How to have productive conversations

Our research revealed ways that the federal government and other stakeholders can have productive discussions about the transition away from coal.

Regional communities should be visited by outsiders Listento help people understand their fears and aspirations.

Explain that the transition from coal is already underway. Also, be specific about what a fair transition looks like: reducing production of coal, increasing other energy sources, diversifying regional economics.

Make it clear that the transition offers an opportunity for regional people to acquire skills that society requires as energy systems change. Also, explain the Practical actionsAvailable to assist communities going through major changes

Finally, it is important to focus on livelihoods and communities and not workers and wages. Everyone is needed to make the transition just.
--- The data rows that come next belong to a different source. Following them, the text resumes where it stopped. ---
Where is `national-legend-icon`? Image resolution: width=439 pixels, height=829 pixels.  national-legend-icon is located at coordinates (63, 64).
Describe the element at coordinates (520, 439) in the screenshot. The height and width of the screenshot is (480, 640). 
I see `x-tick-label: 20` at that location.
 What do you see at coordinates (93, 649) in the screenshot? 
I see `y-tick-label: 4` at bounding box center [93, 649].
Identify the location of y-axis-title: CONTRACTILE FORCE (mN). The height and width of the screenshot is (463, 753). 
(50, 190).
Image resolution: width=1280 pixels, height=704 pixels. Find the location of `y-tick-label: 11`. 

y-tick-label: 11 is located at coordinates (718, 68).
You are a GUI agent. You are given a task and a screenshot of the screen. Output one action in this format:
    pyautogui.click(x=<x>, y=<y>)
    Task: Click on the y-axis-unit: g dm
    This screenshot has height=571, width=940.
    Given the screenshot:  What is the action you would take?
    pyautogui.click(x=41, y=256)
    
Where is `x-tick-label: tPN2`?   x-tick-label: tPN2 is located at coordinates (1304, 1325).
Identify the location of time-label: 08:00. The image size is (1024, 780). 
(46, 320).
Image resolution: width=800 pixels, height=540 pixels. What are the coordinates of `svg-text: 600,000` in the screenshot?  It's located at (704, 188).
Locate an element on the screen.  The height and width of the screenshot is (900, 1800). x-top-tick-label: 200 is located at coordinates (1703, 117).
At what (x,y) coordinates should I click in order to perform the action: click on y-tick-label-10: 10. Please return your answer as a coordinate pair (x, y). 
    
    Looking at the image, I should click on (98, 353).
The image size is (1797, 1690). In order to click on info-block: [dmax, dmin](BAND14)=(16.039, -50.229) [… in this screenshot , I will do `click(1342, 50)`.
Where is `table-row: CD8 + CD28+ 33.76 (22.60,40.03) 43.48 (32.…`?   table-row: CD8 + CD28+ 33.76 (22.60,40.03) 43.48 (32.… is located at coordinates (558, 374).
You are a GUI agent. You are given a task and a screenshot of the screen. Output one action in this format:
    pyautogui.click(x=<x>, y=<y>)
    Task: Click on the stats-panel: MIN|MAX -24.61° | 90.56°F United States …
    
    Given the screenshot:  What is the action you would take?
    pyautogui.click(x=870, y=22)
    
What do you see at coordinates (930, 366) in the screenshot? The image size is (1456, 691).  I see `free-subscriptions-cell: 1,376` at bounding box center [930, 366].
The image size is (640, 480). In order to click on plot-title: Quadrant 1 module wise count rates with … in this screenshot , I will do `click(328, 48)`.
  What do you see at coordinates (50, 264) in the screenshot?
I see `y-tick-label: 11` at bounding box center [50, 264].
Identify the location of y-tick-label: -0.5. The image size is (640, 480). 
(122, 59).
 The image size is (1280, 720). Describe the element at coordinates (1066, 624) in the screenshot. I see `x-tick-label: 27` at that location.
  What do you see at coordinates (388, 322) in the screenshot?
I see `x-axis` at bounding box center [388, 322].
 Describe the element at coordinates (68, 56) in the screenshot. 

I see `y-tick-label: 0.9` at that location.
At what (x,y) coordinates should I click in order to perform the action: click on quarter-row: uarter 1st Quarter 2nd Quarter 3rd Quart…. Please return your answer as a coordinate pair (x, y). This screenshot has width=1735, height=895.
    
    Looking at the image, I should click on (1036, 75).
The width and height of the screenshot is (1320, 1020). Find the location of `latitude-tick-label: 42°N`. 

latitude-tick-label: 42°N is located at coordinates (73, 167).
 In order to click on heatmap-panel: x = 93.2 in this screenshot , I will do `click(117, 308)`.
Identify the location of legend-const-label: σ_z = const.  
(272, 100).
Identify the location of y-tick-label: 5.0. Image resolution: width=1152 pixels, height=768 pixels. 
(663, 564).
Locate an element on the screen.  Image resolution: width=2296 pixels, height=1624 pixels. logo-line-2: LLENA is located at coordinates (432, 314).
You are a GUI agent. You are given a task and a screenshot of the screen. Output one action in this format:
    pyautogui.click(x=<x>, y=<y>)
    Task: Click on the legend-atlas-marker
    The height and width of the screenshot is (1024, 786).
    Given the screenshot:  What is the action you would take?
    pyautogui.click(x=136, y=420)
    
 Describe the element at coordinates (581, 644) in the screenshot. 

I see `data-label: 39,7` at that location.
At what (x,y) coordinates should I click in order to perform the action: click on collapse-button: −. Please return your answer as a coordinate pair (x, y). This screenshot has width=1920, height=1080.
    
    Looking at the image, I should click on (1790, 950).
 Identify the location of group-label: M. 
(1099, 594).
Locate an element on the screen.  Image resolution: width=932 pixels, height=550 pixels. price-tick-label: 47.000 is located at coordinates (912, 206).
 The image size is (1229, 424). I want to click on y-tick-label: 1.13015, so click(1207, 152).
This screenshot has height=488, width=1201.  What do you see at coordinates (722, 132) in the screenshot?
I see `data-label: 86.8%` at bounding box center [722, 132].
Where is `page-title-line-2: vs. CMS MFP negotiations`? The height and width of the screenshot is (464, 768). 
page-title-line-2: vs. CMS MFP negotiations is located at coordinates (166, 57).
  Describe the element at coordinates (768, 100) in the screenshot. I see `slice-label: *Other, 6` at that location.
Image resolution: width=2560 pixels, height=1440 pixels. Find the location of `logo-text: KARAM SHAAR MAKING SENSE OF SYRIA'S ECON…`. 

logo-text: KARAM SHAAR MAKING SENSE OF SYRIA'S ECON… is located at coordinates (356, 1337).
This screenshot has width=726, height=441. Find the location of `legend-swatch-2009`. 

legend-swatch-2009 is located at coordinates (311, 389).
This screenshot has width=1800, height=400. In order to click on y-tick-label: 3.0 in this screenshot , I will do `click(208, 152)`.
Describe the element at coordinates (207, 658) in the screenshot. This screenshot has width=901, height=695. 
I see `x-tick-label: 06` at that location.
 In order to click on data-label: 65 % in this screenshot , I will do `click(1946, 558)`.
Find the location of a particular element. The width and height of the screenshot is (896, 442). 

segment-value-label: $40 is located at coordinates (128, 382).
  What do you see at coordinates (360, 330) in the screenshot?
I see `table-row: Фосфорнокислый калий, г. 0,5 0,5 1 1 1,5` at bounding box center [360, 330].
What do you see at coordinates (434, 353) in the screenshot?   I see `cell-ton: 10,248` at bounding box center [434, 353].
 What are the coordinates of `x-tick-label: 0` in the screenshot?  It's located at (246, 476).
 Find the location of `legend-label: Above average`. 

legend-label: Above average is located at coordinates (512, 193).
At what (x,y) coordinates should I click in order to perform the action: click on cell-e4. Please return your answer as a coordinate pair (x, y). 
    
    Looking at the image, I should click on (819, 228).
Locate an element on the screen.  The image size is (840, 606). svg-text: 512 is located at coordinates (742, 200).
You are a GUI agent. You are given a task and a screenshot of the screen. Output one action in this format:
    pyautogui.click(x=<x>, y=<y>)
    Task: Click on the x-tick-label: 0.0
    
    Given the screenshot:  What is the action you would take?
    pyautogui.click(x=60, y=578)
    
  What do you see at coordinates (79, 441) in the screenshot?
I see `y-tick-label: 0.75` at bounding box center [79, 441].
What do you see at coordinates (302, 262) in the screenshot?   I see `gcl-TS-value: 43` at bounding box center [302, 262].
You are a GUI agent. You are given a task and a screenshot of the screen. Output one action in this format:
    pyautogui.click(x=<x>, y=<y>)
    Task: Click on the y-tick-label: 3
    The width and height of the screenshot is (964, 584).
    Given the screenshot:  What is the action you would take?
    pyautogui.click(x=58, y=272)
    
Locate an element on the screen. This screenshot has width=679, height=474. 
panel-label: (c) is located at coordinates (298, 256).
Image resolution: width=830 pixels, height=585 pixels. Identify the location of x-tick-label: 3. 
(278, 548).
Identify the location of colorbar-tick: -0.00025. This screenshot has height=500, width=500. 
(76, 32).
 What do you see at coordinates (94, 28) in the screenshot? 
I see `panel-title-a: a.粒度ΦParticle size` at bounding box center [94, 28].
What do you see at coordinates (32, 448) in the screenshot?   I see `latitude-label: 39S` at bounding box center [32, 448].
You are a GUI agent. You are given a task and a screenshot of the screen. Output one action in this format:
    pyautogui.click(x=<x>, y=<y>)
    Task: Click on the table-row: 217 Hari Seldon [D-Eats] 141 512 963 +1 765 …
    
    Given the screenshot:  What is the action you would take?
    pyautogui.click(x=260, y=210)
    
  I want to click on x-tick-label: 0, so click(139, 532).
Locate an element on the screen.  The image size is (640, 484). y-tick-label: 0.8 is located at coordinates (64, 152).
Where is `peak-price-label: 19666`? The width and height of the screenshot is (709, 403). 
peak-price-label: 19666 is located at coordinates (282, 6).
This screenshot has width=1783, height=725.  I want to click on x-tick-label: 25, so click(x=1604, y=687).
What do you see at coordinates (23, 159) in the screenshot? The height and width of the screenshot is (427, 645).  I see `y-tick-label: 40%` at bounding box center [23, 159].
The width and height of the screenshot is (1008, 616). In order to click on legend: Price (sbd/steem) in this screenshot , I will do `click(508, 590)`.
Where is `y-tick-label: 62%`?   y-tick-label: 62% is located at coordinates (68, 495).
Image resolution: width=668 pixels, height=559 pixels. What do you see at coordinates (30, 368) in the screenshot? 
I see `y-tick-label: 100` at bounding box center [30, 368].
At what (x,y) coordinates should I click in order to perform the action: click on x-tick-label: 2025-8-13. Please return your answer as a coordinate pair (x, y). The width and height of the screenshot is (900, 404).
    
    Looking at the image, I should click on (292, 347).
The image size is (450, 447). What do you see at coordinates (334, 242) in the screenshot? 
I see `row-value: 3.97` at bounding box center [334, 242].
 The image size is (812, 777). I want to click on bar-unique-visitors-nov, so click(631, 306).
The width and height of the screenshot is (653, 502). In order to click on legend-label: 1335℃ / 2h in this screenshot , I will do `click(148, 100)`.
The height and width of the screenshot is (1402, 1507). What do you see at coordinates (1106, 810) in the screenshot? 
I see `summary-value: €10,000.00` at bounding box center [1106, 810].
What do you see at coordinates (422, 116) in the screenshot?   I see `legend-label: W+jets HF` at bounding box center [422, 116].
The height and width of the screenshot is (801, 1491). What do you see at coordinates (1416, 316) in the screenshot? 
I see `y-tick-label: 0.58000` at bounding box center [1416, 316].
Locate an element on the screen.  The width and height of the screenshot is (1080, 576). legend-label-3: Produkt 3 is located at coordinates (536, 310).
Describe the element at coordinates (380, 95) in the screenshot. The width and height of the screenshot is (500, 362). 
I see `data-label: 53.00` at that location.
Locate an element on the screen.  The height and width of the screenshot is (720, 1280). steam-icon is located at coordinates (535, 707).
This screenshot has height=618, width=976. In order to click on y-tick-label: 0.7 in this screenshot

two men wearing high vis in industrial setting
Coal workers are not an independent part of their communities.
Dan Himbrechts/AAP

Which way do you prefer?

Without a strong government, progress towards a just and peaceful transition is impossible. challenging. Despite this, we are witnessing change.

Australia’s power generation industry is already transitioning away from coal. And Australia’s two largest export-oriented coal miners, GlencoreAnd BHPAlso, there are clear limits on coal exports.

The shift away from coal seems inevitable. However, if the transition isn’t managed well, it could be chaotic and not just. This will damage not just coal communities, but Australia’s economy and international standing.